#### What is being asked:
The full listing, word for word and free of images, is the expected result.
══ Supplied records ══
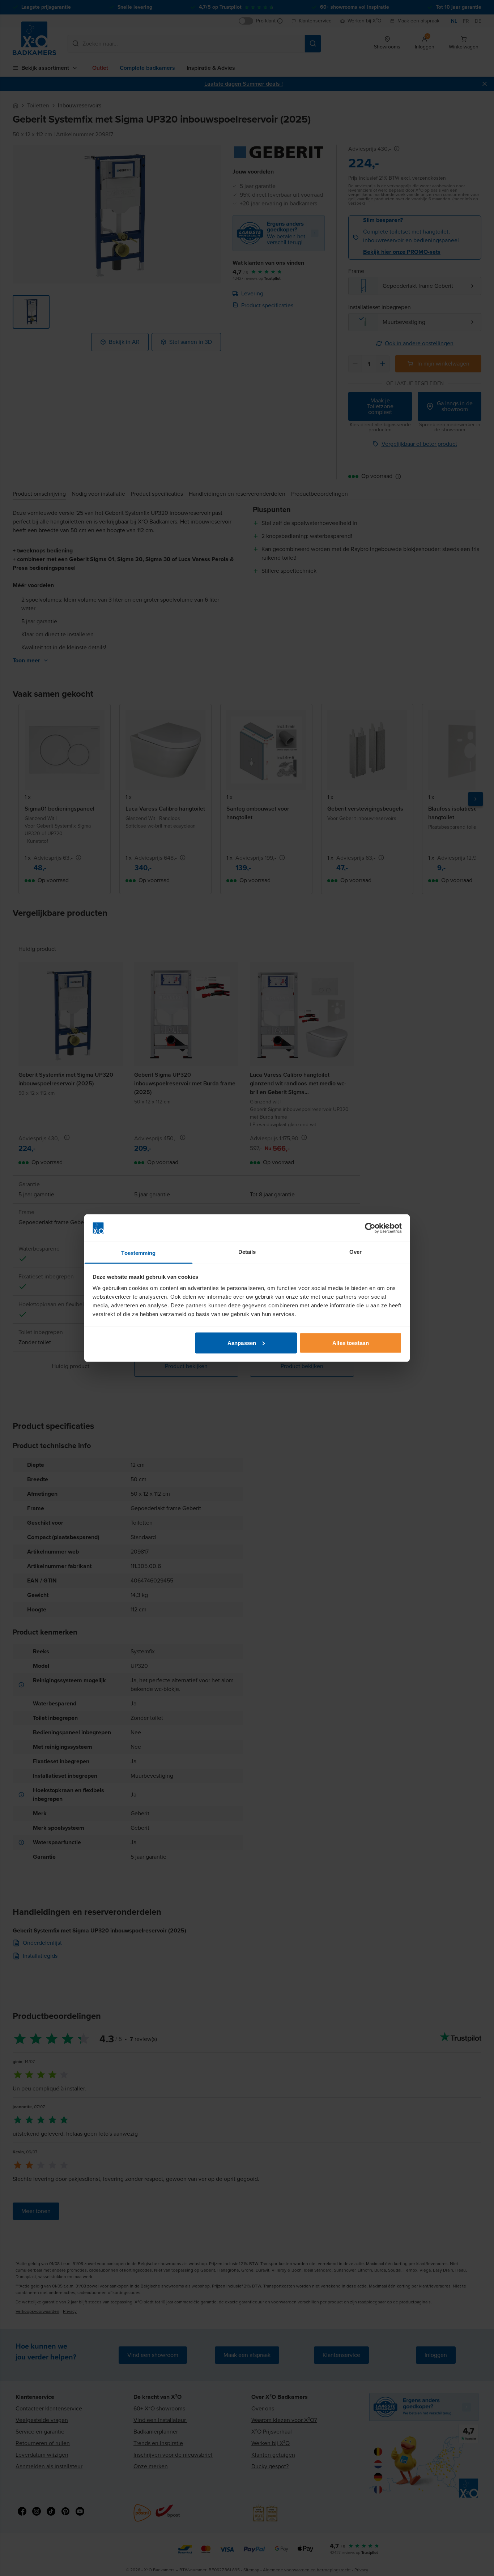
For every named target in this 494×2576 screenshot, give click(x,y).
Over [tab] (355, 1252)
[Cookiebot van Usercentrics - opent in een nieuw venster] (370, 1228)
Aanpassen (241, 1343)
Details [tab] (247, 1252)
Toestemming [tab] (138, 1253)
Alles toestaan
═══
#### Response:
For every named target in this 494×2576 screenshot, give click(x,y).
Over [tab] (355, 1252)
[Cookiebot van Usercentrics - opent in een nieuw venster] (370, 1228)
Aanpassen (241, 1343)
Details [tab] (247, 1252)
Toestemming [tab] (138, 1253)
Alles toestaan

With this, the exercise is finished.